I think I'm able to derive the RLS estimate using simple properties of the likelihood/score function, assuming standard normal errors. If the model is $$Y_t = X_t\beta + W_t$$
then the likelihood function (at time $N$) is $$L_N(\beta_{N}) = \frac{1}{2}\sum_{t=1}^N(y_t - x_t^T\beta_N)^2$$
Note that I'm denoting $\beta_N$ the MLE estimate at time $N$.

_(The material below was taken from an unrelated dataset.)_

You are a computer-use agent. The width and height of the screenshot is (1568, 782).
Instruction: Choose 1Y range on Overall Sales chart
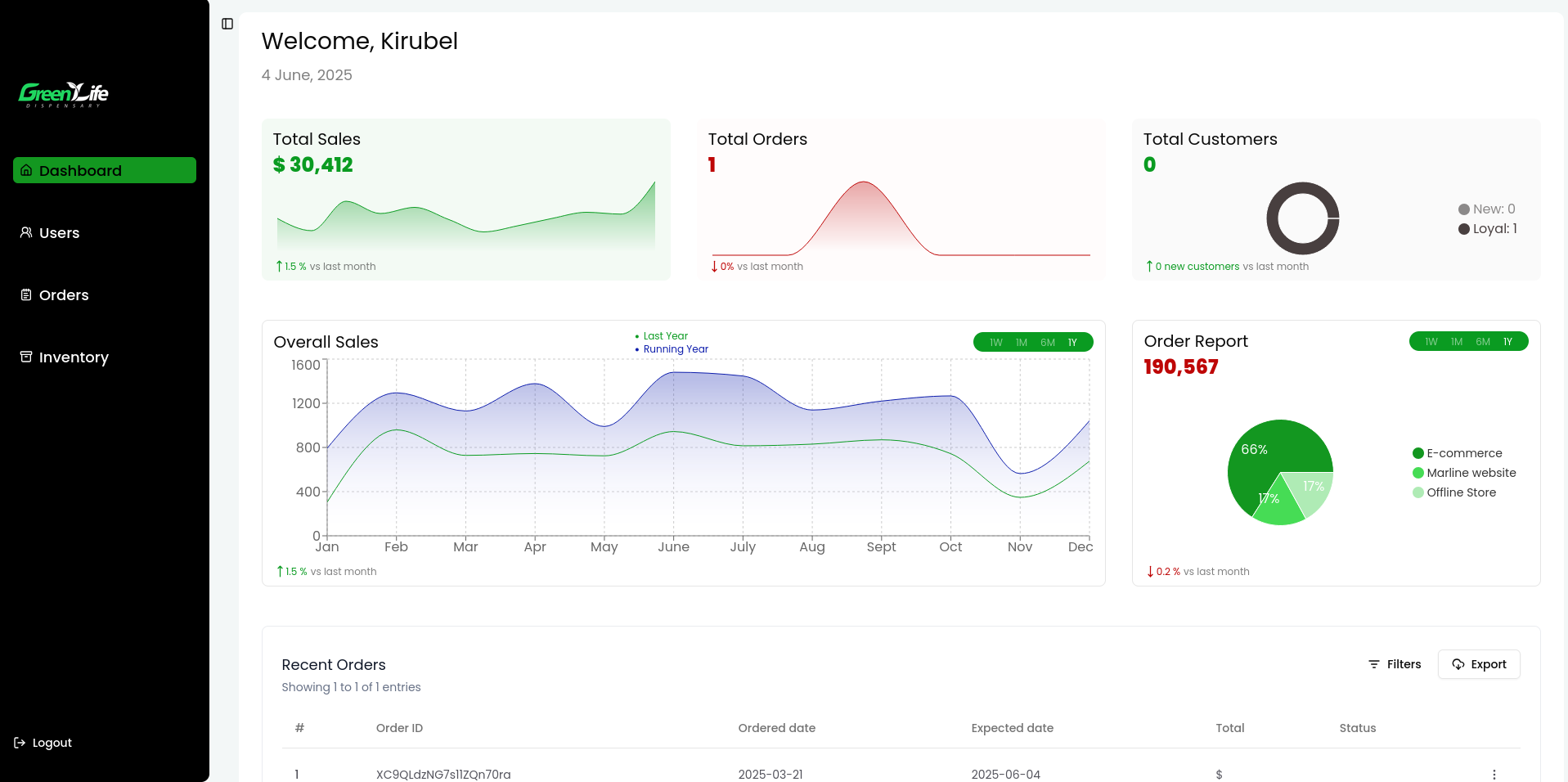(x=1072, y=343)
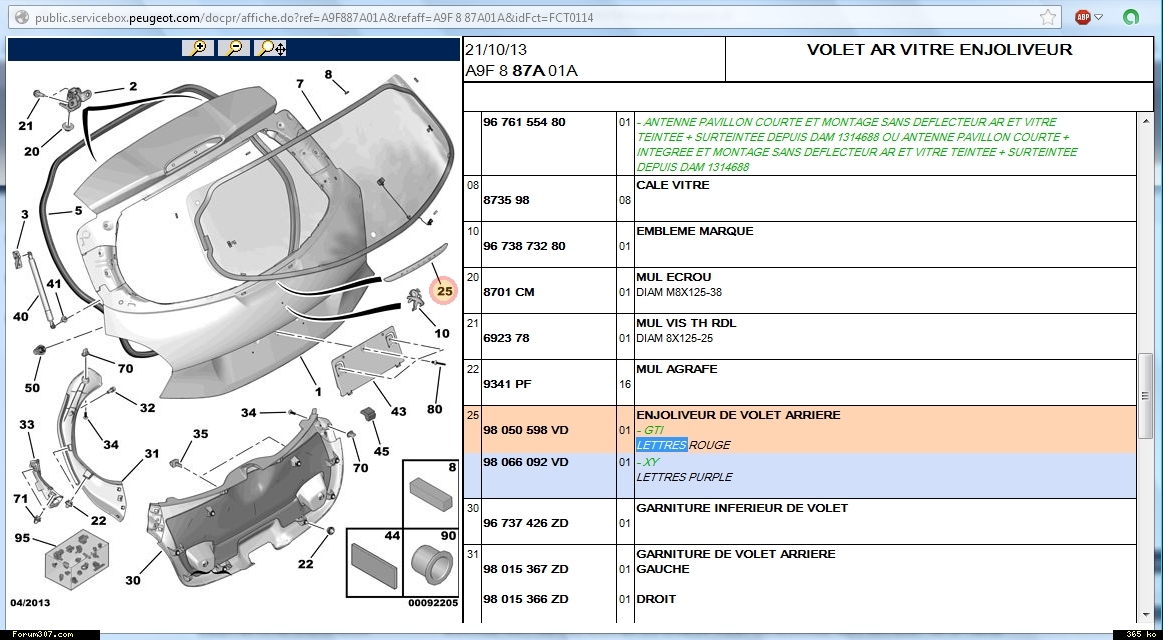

The score function (i.e.$L'(\beta)$) is then $$S_N(\beta_N) = -\sum_{t=1}^N[x_t^T(x_t^Ty_t-x_t\beta_N )] = S_{N-1}(\beta_N) -x_N^T(y_N-x_N\beta_N ) = 0$$
If we do a first-order Taylor Expansion of $S_N(\beta_N)$ around last-period's MLE estimate (i.e. $\beta_{N-1}$), we see:
$$S_N(\beta_N) = S_N(\beta_{N-1}) + S_N'(\beta_{N-1})(\beta_{N} - \beta_{N-1})$$ But $S_N(\beta_N)$ = 0, since $\beta_N$ is the MLE esetimate at time $N$. Therefore, rearranging we get:
$$\beta_{N} = \beta_{N-1} - [S_N'(\beta_{N-1})]^{-1}S_N(\beta_{N-1})$$
Now, plugging in $\beta_{N-1}$ into the score function above gives $$S_N(\beta_{N-1}) = S_{N-1}(\beta_{N-1}) -x_N^T(x_N^Ty_N-x_N\beta_{N-1}) = -x_N^T(y_N-x_N\beta_{N-1})$$
Because $S_{N-1}(\beta_{N-1})= 0 = S_{N}(\beta_{N})$
Which leaves us with:
$$\beta_{N} = \beta_{N-1} + K_N x_N^T(y_N-x_N\beta_{N-1})$$
and $K_N = [\sum_{t=1}^Nx_t^Tx_t]^{-1}$
QUESTIONS:
Did I do anything wrong above? I was a bit surprised about it, and I haven't seen this derivation elsewhere yet.
Is it possible to extend this derivation to a more generic Kalman Filter? I've tried, but I'm too new to the concept.